> [Requirements] Output all of the material below again, line for line, without changing anything.

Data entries
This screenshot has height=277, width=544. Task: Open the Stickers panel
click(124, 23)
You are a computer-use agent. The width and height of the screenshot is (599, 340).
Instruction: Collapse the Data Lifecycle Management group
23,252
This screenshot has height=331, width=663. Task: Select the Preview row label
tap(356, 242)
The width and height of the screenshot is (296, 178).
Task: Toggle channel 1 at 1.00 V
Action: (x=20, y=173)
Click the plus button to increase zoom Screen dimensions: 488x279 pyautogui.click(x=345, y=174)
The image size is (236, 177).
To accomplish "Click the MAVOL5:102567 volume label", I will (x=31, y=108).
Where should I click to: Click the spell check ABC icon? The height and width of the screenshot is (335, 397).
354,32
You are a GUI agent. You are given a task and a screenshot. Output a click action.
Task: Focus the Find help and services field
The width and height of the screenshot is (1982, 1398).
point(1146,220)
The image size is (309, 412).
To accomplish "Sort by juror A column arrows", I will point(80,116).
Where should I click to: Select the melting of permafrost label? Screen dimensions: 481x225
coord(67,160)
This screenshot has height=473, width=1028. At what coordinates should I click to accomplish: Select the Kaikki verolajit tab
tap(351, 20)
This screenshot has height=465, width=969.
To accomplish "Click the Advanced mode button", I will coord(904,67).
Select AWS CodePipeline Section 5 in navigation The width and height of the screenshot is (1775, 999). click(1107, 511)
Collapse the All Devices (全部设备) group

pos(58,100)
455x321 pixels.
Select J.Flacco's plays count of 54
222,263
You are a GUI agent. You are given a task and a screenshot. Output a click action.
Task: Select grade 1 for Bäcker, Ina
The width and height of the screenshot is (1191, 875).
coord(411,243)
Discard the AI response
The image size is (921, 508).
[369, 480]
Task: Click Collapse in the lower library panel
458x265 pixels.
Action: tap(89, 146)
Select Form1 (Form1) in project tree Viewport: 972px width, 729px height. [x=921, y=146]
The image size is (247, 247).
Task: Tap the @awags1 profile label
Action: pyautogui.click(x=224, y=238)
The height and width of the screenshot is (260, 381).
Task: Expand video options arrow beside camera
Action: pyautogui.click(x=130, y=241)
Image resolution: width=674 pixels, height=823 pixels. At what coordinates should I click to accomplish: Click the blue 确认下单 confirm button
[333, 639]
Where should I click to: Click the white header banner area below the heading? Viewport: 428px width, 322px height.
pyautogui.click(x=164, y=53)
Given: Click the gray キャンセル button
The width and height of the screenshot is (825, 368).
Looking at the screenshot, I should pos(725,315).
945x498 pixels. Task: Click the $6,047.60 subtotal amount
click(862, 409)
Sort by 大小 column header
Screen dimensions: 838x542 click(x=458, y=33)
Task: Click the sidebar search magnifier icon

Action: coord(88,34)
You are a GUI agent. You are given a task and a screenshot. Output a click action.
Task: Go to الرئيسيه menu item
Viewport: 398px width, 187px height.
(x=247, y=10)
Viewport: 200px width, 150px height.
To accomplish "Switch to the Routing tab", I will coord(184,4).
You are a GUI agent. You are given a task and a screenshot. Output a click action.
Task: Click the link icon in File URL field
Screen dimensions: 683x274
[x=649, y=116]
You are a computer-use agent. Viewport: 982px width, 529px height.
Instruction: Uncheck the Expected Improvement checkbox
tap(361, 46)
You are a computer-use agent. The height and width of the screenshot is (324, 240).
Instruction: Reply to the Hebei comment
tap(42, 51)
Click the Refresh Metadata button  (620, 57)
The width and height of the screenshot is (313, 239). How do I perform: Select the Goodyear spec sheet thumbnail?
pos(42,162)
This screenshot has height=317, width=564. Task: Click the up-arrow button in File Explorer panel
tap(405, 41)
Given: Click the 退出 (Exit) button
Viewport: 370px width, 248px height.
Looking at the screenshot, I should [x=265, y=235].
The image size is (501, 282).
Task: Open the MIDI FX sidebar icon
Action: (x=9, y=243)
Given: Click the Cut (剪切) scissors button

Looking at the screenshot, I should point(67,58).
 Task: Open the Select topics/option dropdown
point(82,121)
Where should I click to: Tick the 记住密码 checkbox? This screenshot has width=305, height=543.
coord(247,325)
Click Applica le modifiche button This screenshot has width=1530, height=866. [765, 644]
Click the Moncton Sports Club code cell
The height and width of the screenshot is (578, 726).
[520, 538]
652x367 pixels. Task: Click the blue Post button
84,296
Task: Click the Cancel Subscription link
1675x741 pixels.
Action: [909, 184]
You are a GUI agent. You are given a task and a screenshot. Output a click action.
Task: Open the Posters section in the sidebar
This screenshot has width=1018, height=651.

> [Exercise result]
This screenshot has height=277, width=544. Task: Open the Stickers panel
click(124, 23)
You are a computer-use agent. The width and height of the screenshot is (599, 340).
Instruction: Collapse the Data Lifecycle Management group
23,252
This screenshot has height=331, width=663. Task: Select the Preview row label
tap(356, 242)
The width and height of the screenshot is (296, 178).
Task: Toggle channel 1 at 1.00 V
Action: (x=20, y=173)
Click the plus button to increase zoom Screen dimensions: 488x279 pyautogui.click(x=345, y=174)
The image size is (236, 177).
To accomplish "Click the MAVOL5:102567 volume label", I will (x=31, y=108).
Where should I click to: Click the spell check ABC icon? The height and width of the screenshot is (335, 397).
354,32
You are a GUI agent. You are given a task and a screenshot. Output a click action.
Task: Focus the Find help and services field
The width and height of the screenshot is (1982, 1398).
point(1146,220)
The image size is (309, 412).
To accomplish "Sort by juror A column arrows", I will point(80,116).
Where should I click to: Select the melting of permafrost label? Screen dimensions: 481x225
coord(67,160)
This screenshot has height=473, width=1028. At what coordinates should I click to accomplish: Select the Kaikki verolajit tab
tap(351, 20)
This screenshot has height=465, width=969.
To accomplish "Click the Advanced mode button", I will coord(904,67).
Select AWS CodePipeline Section 5 in navigation The width and height of the screenshot is (1775, 999). click(1107, 511)
Collapse the All Devices (全部设备) group

pos(58,100)
455x321 pixels.
Select J.Flacco's plays count of 54
222,263
You are a GUI agent. You are given a task and a screenshot. Output a click action.
Task: Select grade 1 for Bäcker, Ina
The width and height of the screenshot is (1191, 875).
coord(411,243)
Discard the AI response
The image size is (921, 508).
[369, 480]
Task: Click Collapse in the lower library panel
458x265 pixels.
Action: tap(89, 146)
Select Form1 (Form1) in project tree Viewport: 972px width, 729px height. [x=921, y=146]
The image size is (247, 247).
Task: Tap the @awags1 profile label
Action: pyautogui.click(x=224, y=238)
The height and width of the screenshot is (260, 381).
Task: Expand video options arrow beside camera
Action: pyautogui.click(x=130, y=241)
Image resolution: width=674 pixels, height=823 pixels. At what coordinates should I click to accomplish: Click the blue 确认下单 confirm button
[333, 639]
Where should I click to: Click the white header banner area below the heading? Viewport: 428px width, 322px height.
pyautogui.click(x=164, y=53)
Given: Click the gray キャンセル button
The width and height of the screenshot is (825, 368).
Looking at the screenshot, I should pos(725,315).
945x498 pixels. Task: Click the $6,047.60 subtotal amount
click(862, 409)
Sort by 大小 column header
Screen dimensions: 838x542 click(x=458, y=33)
Task: Click the sidebar search magnifier icon

Action: coord(88,34)
You are a GUI agent. You are given a task and a screenshot. Output a click action.
Task: Go to الرئيسيه menu item
Viewport: 398px width, 187px height.
(x=247, y=10)
Viewport: 200px width, 150px height.
To accomplish "Switch to the Routing tab", I will coord(184,4).
You are a GUI agent. You are given a task and a screenshot. Output a click action.
Task: Click the link icon in File URL field
Screen dimensions: 683x274
[x=649, y=116]
You are a computer-use agent. Viewport: 982px width, 529px height.
Instruction: Uncheck the Expected Improvement checkbox
tap(361, 46)
You are a computer-use agent. The height and width of the screenshot is (324, 240).
Instruction: Reply to the Hebei comment
tap(42, 51)
Click the Refresh Metadata button  (620, 57)
The width and height of the screenshot is (313, 239). How do I perform: Select the Goodyear spec sheet thumbnail?
pos(42,162)
This screenshot has height=317, width=564. Task: Click the up-arrow button in File Explorer panel
tap(405, 41)
Given: Click the 退出 (Exit) button
Viewport: 370px width, 248px height.
Looking at the screenshot, I should [x=265, y=235].
The image size is (501, 282).
Task: Open the MIDI FX sidebar icon
Action: (x=9, y=243)
Given: Click the Cut (剪切) scissors button

Looking at the screenshot, I should point(67,58).
 Task: Open the Select topics/option dropdown
point(82,121)
Where should I click to: Tick the 记住密码 checkbox? This screenshot has width=305, height=543.
coord(247,325)
Click Applica le modifiche button This screenshot has width=1530, height=866. [765, 644]
Click the Moncton Sports Club code cell
The height and width of the screenshot is (578, 726).
[520, 538]
652x367 pixels. Task: Click the blue Post button
84,296
Task: Click the Cancel Subscription link
1675x741 pixels.
Action: [909, 184]
You are a GUI agent. You are given a task and a screenshot. Output a click action.
Task: Open the Posters section in the sidebar
This screenshot has width=1018, height=651.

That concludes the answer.